Zu lösen wäre noch der Konflikt, der sich alleine im Absatz 2 befindet. „Jeder hat das Recht auf Leben und körperliche Unversehrtheit. Die Freiheit der Person ist unverletzlich.“ Wie weit aber geht die Freiheit der Person die auf Kosten der körperlichen Unversehrtheit einer anderen Person eingefordert wird?

Hier wäre es, im Sinne des §2, Abs 2, eigentlich Aufgabe des Staates, seine Bürger aufzuklären, und sie dabei zu unterstützen, diesen Missstand abzubauen.

FAZIT:

  1. Das EU-Parlament verweist in seiner Argumentation stets darauf, dass bisher noch kein Staat die Abschaffung der Sommerzeit gefordert hat. Hierauf basierend sieht sie keinen Handlungsbedarf.
  2. Die Bundesregierung verweist in Ihrer Argumentation auf eine vermeintliche ausschließliche Zuständigkeit der EU hin.

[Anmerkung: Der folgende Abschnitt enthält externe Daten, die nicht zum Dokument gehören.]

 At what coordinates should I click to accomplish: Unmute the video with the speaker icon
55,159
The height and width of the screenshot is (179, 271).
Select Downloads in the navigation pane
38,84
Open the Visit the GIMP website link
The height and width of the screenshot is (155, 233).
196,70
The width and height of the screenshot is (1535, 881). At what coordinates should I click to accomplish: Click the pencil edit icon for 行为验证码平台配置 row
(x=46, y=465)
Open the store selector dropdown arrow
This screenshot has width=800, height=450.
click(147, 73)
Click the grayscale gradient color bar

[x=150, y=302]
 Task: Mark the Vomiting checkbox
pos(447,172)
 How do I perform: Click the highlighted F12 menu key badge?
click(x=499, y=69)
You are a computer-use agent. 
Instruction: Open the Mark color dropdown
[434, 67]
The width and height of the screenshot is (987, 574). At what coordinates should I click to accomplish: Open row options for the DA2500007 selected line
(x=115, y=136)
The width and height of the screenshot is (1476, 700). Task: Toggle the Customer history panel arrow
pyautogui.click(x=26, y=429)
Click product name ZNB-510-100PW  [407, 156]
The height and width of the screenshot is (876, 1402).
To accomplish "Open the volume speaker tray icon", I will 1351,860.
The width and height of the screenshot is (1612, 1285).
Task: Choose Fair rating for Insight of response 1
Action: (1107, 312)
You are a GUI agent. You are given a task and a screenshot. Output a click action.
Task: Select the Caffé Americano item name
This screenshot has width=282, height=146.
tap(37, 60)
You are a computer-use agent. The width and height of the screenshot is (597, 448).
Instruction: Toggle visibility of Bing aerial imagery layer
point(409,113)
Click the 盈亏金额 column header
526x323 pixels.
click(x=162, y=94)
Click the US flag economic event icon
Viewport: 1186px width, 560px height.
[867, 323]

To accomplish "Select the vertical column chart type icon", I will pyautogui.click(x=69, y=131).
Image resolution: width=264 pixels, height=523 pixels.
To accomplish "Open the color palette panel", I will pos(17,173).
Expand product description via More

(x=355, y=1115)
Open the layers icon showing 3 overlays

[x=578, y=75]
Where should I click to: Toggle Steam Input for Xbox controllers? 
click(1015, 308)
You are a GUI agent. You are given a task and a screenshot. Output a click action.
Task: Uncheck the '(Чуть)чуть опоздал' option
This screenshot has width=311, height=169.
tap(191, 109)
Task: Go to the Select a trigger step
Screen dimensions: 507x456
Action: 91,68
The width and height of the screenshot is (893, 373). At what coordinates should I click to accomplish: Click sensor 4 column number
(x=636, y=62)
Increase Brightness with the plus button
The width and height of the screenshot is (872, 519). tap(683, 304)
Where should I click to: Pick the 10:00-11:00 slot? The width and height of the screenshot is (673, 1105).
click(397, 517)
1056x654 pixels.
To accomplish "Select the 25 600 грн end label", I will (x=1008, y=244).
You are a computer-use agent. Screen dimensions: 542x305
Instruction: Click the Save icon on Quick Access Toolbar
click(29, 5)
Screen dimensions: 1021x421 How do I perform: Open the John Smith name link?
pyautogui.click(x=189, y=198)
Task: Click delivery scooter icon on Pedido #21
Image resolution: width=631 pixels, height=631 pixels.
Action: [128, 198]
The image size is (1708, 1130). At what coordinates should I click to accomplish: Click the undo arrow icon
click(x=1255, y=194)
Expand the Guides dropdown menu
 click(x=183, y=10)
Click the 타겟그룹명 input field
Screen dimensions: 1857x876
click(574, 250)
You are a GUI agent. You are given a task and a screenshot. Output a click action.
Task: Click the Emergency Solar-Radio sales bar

Klassisches Henne-Ei-Prinzip.
  3. Eine Lösung dieses Konfliktes lässt sich nur durch eine Argumentation herbeiführen, die sachlich fundiert und auf der Verantwortung der Bundesregierung basiert. Dieser kann sie sich nicht entziehen. Denn der §2, Abs2. steht vor jedweder EU-Regelung. Ansonsten brauchen wir diesen Absatz nicht!